Disseminating communications about your long-term vision and making sure they are heard, potentially through several layers of management, takes time and it may be necessary to repeat the messages in different ways.

Design your reward and recognition programme so that the rewards given to temporary staff are not easily comparable to the value of the rewards given to permanent staff.

This avoids a situation where unfavourable comparisons may be made, demotivating either permanent or contract staff. Typically, it is less easy to personalise rewards for employees who are only with you for a short time, so it may make sense to offer more generic rewards such as an easy to deliver gift card for this body of employees to choose from.

In comparison, it is worth spending time tailoring and personalising rewards for more permanent staff if these are to be effective in recognising specific behaviours or more closely reflect the brand. For example, a family-oriented brand might offer rewards such as days out, which has the associated benefit of promoting the company's values.

Vary   end of the year performance rewards so that employees do not come to rely on them to supplement their Christmas budget.

Employees might re-gift retail gift cards, for example, to friends and relatives, saving them money on Christmas presents but providing little in the way of reward for that employee's performance. It is a good idea to design Christmas employee rewards that work as a treat for that individual employee and serve to reward that person for their hard work.

Design your incentive scheme to bridge the Christmas period

A quarterly scheme may start in November and finish at the end of January. That way, when employees come back into work at the beginning of January, they are still midway through their quarterly activities and are focused on the end of the month.

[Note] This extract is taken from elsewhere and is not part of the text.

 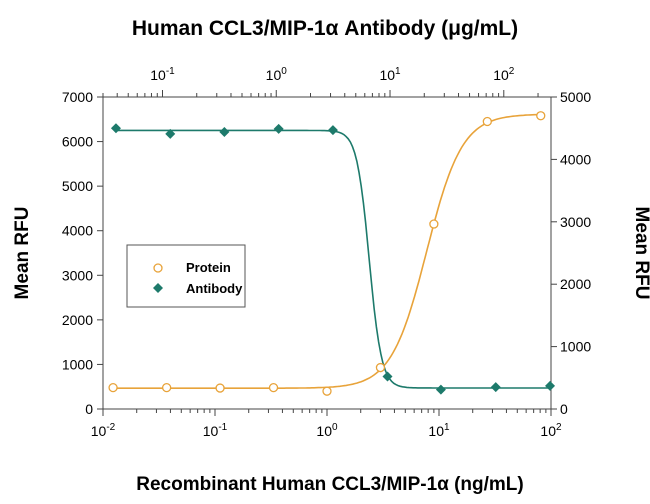 I want to click on y-left-tick-label: 4000, so click(x=78, y=231).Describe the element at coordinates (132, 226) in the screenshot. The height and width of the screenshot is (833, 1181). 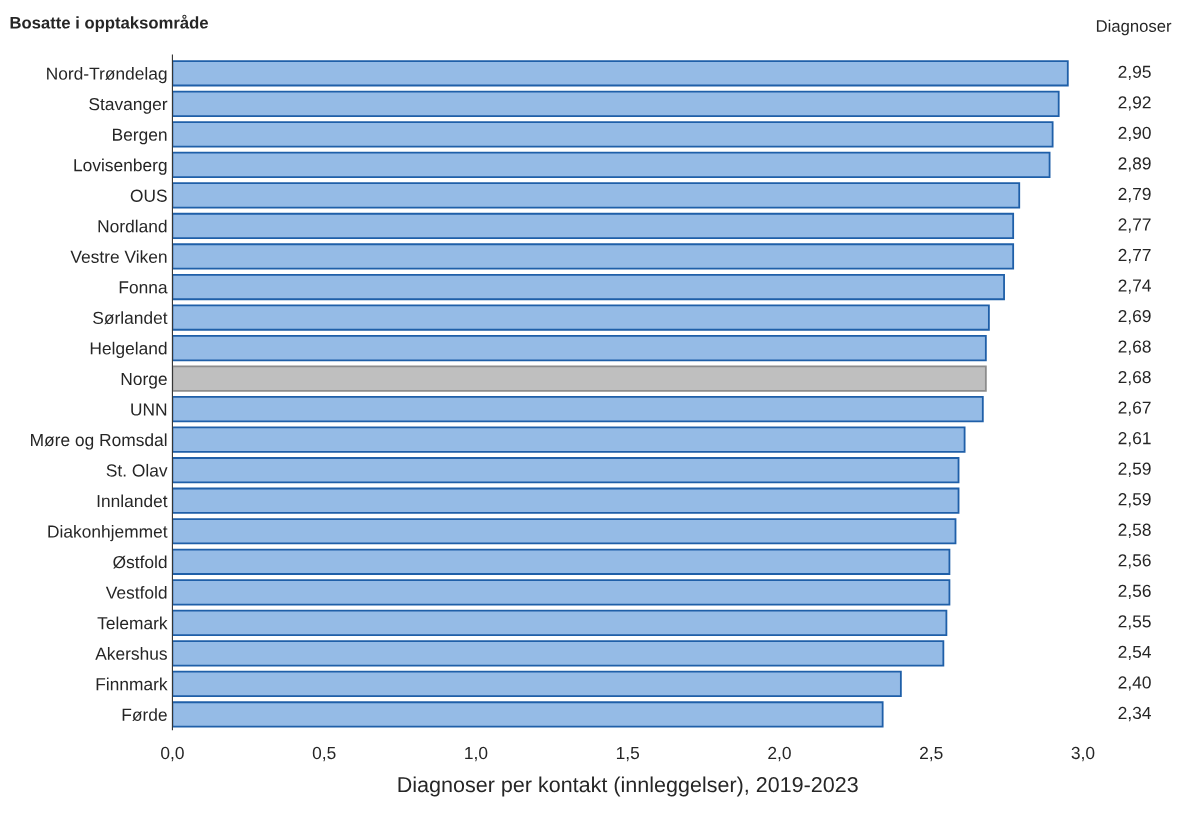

Consider running your Christmas party or end of year award ceremonies in January or February – but make sure employees are not left thinking they are working for Scrooge.

Let them know that they personally will feel the benefit of any savings made from having the party in January. Position these events as something for staff to look forward to when they come back to work after the holidays.

Countering the culture of New Year, new job takes more than offering a few tactical Christmas gifts. Although our own research found that 4 out of 5 employees would feel motivated and valued by their employer if they received a reward, it is vital to have an ongoing strategy of rewards and recognition that measures engagement regularly and aligns with the organisation’s goals and performance – an organisation may have high employee engagement levels but this is not translating into profits.

Avoid doing what you've always done. In order to have a real and measurable impact on both engagement and profitability – and keep your employees onside throughout January – the key is to keep things fresh. Look again at what, when and how you deliver rewards and recognition right into the New Year and give your organisation the gift that keeps on giving – employee engagement that is strongly aligned to the successful future of the organisation.